# Another Historical Tale Whites Stealing From Blacks



## vevster (Aug 3, 2020)

*Manhattan Beach was once home to Black beachgoers, but the city ran them out. Now it faces a reckoning*





https://www.latimes.com/california/story/2020-08-02/bruces-beach-manhattan-beach


----------



## nysister (Aug 7, 2020)

Oh my word. They just love making it hard not to hate them.

This country doesn't deserve intelligent Black people. Whenever we can uplift each other, and spend money out of this country that benefits us, the better. 

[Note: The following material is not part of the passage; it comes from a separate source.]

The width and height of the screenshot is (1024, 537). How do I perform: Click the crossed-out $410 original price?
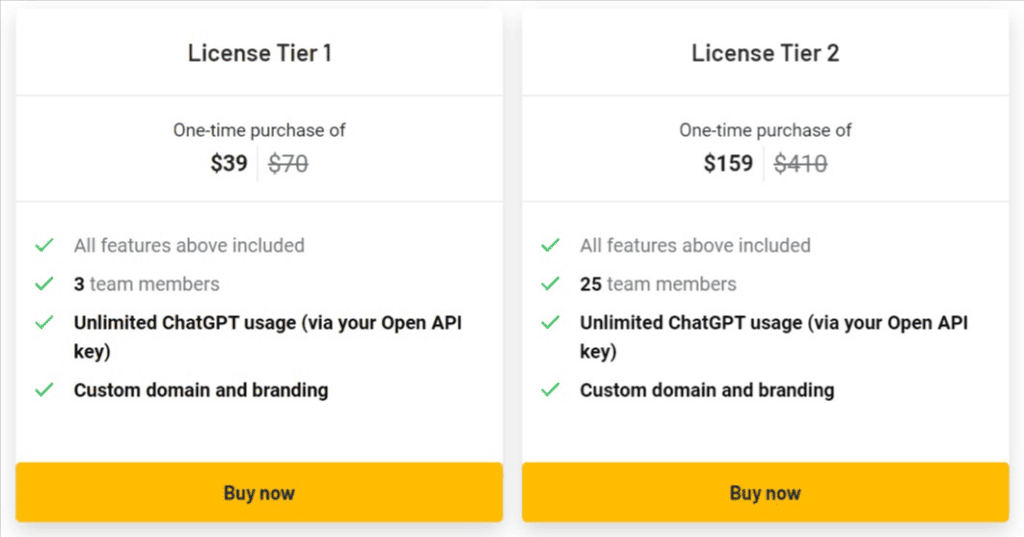(801, 163)
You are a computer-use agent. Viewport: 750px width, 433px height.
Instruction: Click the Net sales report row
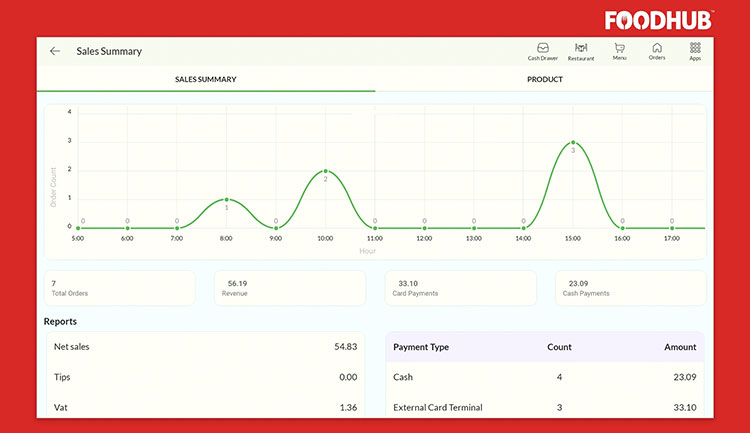coord(205,346)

They haven't and will not change, don't let the last few months fool you. Their parents and grandparents protested in the 60s, and see where we are. It's all a ruse or a game.


----------



## naturalgyrl5199 (Aug 14, 2020)

It’s why I balk when ppl y’all about pulling yourself from your bootstraps. Blacks HAD MONEY. The means to own. They blocked it, burned businesses.


----------



## huxtable (Aug 25, 2020)

naturalgyrl5199 said:


> It’s why I balk when ppl y’all about pulling yourself from your bootstraps. Blacks HAD MONEY. The means to own. They blocked it, burned businesses.



Yup, they steal from you, then say the reason you don't have anything is because you lazy.


----------